Texto de origem:
────────

O colegiado de presidentes dos Tribunais Regionais Eleitorais brasileiros aprovaram, por unanimidade, o projeto apresentado pelo desembargador Jorge Ribeiro da Nóbrega (TRE/PB), que consiste em reprogramar as urnas eletrônicas, impedindo o eleitor de digitar números inexistentes para anular seu voto.
O projeto será agora encaminhado ao Tribunal Superior Eleitoral. Caso seja aprovado, a opção para o eleitor que quiser invalidar seu voto será pressionar a tecla branco e em seguida confirmar.
A proposta de Jorge Ribeiro da Nóbrega foi discutida no 38º Encontro do Colégio de Presidentes dos TRE’s, realizado em Porto Alegre-RS.
O secretário de Tecnologia da Informação do TRE/PBV, José Cassimiro Júnior, esclareceu que após a aprovação pelo TSE o projeto seguirá para implementação, podendo ser efetivado já nas próximas eleições municipais, em 2008.
Como funciona? – A proposta da Justiça Eleitoral paraibana consiste na mudança da programação das urnas eletrônicas para que estas não aceitem mais números que não correspondam ao de um candidato ou de uma legenda. Atualmente, quando se digita um número que não está na programação da urna o voto é computado como nulo. Com a modificação, quando for digitado um número inexistente a urna solicitará ao eleitor nova digitação. A única forma de anular o voto será escolher a tecla branco.

────────

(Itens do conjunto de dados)
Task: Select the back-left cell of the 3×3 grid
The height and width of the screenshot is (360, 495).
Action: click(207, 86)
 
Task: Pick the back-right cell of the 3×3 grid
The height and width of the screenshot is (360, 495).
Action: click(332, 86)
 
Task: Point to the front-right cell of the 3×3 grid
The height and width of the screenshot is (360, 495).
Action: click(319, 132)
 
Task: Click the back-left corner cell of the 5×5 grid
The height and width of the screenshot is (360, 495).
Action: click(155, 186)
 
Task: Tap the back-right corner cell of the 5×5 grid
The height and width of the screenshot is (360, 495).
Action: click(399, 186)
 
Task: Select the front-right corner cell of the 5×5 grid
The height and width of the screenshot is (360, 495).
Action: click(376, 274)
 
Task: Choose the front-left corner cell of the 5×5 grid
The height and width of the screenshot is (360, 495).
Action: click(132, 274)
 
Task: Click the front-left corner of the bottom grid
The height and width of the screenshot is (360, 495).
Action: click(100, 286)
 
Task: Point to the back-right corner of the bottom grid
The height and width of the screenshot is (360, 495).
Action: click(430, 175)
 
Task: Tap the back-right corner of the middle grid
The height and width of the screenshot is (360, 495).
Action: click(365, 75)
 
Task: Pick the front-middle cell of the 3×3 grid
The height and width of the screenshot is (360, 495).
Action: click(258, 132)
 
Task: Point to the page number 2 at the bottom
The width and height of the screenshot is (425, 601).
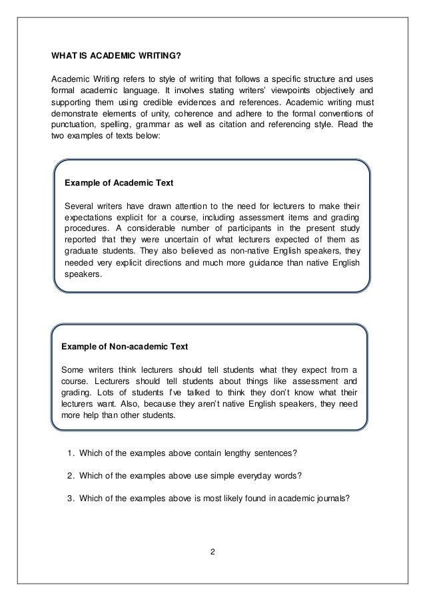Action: point(212,552)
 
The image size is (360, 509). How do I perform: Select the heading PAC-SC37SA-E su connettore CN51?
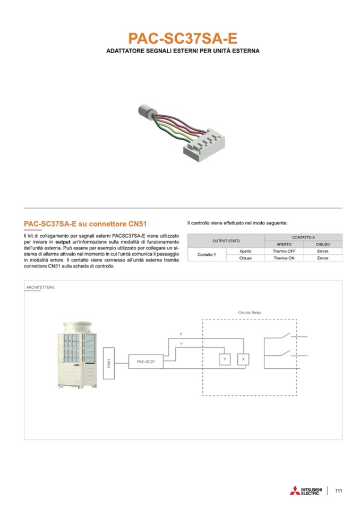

────────

Atividades:
- a) Responda com base no texto sobre as urnas eletrônicas:
(i) Qual desembargador apresentou o projeto?
(ii) Em que cidade foi realizado o 38º Encontro do Colégio de Presidentes dos TRE's?
(iii) Com a mudança, o que a urna fará quando for digitado um número inexistente?
- b) Duplique o trecho do texto sobre as urnas eletrônicas que vai de "O colegiado de" até "municipais, em 2008.".

Respostas das tarefas:
- a)
(i) O desembargador Jorge Ribeiro da Nóbrega (TRE/PB).
(ii) Em Porto Alegre-RS.
(iii) A urna vai pedir ao eleitor que digite de novo.

- b)
O colegiado de presidentes dos Tribunais Regionais Eleitorais brasileiros aprovaram, por unanimidade, o projeto apresentado pelo desembargador Jorge Ribeiro da Nóbrega (TRE/PB), que consiste em reprogramar as urnas eletrônicas, impedindo o eleitor de digitar números inexistentes para anular seu voto.
O projeto será agora encaminhado ao Tribunal Superior Eleitoral. Caso seja aprovado, a opção para o eleitor que quiser invalidar seu voto será pressionar a tecla branco e em seguida confirmar.
A proposta de Jorge Ribeiro da Nóbrega foi discutida no 38º Encontro do Colégio de Presidentes dos TRE’s, realizado em Porto Alegre-RS.
O secretário de Tecnologia da Informação do TRE/PBV, José Cassimiro Júnior, esclareceu que após a aprovação pelo TSE o projeto seguirá para implementação, podendo ser efetivado já nas próximas eleições municipais, em 2008.